Extracts from Stacy Schaeffer's writings on Huichol Weaving

Journal of Latin American Lore 15:2 (1989)
The Loom and Time
in the Huichol World
STACY SCHAEFFER
University of California, Los Angeles



In ancient times, after the great flood, Takutsi Nakave, the Huichol goddess of creation, formed the world and all that exists today. She learned how to weave from the spider who carries a ball of yarn on its back and makes its webs facing the rising sun. Takutsi Nakave taught the Earth Goddess, Utuanaka, how to weave so that she and the other gods may find a path to the sacred peyote deseirt of Virikuta. There, in Virikuta, where the deer, corn, and peyote are united, is where Huichols today go seeking visions and meaning to their existence in the universe.

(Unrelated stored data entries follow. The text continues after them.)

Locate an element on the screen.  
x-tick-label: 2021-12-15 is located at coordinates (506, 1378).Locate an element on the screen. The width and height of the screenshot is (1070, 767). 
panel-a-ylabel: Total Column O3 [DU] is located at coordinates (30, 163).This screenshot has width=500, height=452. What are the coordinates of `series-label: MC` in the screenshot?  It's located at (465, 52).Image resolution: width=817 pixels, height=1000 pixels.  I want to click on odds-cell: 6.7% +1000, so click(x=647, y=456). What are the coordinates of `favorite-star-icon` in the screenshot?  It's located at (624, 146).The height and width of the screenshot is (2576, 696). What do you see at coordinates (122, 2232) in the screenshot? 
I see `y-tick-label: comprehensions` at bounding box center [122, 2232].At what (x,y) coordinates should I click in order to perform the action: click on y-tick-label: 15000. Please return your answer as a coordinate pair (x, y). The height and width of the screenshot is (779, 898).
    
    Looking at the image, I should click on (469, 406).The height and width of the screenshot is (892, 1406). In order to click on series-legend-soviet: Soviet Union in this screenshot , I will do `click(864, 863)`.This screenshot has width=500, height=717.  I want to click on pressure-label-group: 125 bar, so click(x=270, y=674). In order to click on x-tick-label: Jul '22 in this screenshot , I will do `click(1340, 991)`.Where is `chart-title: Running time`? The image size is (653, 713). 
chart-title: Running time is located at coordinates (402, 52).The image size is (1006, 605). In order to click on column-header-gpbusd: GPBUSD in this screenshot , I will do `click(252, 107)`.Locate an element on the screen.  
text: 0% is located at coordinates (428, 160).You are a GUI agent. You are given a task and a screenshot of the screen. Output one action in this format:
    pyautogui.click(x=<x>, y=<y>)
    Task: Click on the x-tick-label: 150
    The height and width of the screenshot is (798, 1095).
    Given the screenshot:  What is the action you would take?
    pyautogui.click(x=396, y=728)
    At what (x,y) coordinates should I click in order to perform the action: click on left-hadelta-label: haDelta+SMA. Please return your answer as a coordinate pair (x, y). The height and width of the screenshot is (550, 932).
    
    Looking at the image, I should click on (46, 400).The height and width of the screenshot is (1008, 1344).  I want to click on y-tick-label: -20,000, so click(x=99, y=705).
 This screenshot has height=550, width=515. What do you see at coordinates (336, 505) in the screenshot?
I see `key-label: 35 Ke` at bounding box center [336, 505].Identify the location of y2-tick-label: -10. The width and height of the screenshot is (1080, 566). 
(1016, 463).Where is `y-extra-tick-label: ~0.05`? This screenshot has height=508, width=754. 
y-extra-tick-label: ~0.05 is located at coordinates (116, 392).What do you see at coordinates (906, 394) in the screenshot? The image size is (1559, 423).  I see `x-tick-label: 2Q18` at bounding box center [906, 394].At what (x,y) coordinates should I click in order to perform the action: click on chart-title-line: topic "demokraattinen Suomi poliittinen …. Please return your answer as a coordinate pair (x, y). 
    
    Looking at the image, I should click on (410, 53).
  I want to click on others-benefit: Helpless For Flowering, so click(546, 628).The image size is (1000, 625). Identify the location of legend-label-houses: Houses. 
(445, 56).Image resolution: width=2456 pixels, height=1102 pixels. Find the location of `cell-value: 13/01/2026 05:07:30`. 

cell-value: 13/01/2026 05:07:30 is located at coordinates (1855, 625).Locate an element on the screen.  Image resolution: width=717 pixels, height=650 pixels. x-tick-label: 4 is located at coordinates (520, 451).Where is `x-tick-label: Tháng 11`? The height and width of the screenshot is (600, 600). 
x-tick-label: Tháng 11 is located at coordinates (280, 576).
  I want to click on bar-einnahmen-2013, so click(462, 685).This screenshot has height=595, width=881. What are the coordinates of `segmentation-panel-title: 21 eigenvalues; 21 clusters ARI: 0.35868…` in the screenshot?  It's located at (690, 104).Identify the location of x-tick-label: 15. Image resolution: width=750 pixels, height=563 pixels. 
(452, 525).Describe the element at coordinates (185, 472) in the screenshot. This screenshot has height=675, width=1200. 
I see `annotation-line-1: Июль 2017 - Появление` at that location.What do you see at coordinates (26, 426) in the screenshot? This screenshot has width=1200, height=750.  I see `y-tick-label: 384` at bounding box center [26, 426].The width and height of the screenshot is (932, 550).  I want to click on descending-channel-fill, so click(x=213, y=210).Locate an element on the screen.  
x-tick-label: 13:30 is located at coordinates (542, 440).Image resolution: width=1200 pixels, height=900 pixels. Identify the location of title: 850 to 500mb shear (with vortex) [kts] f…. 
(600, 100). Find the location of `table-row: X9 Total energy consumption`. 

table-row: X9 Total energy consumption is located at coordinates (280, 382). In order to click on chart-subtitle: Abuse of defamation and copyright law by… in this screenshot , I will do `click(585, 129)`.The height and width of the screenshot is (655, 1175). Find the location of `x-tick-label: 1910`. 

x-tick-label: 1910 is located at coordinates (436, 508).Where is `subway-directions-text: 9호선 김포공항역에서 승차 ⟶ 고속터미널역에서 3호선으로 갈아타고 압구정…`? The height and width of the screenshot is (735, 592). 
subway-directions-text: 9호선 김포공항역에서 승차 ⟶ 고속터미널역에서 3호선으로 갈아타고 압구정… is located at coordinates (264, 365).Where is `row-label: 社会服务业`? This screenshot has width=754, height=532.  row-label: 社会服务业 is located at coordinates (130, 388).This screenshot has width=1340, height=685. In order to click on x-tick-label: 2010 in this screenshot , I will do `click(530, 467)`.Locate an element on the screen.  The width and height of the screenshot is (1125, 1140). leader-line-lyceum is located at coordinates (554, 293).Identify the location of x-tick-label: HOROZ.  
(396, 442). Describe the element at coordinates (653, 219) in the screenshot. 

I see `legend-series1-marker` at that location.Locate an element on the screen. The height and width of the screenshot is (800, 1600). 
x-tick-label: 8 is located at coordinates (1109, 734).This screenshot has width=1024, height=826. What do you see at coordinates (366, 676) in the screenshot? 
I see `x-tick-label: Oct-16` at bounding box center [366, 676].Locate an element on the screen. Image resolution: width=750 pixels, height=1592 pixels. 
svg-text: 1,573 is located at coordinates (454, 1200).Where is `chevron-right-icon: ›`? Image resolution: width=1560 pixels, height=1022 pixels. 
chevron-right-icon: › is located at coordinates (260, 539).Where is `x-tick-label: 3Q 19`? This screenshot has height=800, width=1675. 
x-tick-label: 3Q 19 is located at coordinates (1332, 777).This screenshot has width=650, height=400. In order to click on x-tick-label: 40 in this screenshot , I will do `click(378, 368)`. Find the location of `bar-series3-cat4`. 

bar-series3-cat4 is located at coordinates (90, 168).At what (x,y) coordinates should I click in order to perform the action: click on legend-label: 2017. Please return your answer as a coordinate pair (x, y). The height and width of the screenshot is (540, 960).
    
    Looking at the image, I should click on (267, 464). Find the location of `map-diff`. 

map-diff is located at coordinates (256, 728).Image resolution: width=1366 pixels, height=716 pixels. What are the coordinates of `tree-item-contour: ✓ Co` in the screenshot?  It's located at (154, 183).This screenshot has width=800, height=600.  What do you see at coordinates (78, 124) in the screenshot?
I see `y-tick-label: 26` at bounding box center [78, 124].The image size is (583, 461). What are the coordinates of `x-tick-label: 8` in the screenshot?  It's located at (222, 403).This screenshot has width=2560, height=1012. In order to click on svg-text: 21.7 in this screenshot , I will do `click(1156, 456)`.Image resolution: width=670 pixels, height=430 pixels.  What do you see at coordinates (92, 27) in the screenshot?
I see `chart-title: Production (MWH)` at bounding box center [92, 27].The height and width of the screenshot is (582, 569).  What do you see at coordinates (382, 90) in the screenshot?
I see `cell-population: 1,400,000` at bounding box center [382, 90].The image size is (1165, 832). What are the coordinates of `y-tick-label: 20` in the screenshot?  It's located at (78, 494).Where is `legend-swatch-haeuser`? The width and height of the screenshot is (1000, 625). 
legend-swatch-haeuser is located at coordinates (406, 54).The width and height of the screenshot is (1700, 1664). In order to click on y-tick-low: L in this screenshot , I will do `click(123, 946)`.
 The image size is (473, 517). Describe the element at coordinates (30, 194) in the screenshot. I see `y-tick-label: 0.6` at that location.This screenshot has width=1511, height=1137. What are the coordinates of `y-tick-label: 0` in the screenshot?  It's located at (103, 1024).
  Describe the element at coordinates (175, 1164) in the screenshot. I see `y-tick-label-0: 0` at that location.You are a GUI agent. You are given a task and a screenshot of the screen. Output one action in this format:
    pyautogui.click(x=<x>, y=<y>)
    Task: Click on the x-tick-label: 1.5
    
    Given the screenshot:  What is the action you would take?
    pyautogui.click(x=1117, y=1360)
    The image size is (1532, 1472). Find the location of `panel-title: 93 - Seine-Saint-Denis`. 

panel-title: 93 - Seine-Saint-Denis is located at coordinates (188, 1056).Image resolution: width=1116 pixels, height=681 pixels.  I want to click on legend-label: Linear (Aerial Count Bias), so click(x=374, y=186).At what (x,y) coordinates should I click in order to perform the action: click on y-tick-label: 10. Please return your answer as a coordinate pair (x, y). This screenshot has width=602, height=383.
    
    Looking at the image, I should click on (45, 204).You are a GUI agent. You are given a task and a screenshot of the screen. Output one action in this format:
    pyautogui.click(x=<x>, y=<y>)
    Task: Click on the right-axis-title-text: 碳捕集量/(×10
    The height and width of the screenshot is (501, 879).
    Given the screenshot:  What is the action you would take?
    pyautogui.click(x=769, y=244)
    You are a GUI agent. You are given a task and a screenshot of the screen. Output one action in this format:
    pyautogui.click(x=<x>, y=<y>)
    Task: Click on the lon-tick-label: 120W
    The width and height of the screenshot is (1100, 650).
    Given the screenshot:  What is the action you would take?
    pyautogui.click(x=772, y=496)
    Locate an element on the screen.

As Geertz (1973:5) writes in his concept of culture, man "and woman" as human animals are suspended in webs of significance they themselves have spun. This imagery is particularly fitting in the weaving tradition of the Huichol Indians of the Sierra Madre Occidental in Mexico, where temporal and spatial elements are visually portrayed as interwoven into layers of meaning important to all members of this culture. On the back strap loom, thoughts and beliefs are given substance as they are created and bounded in time in a woven fabric.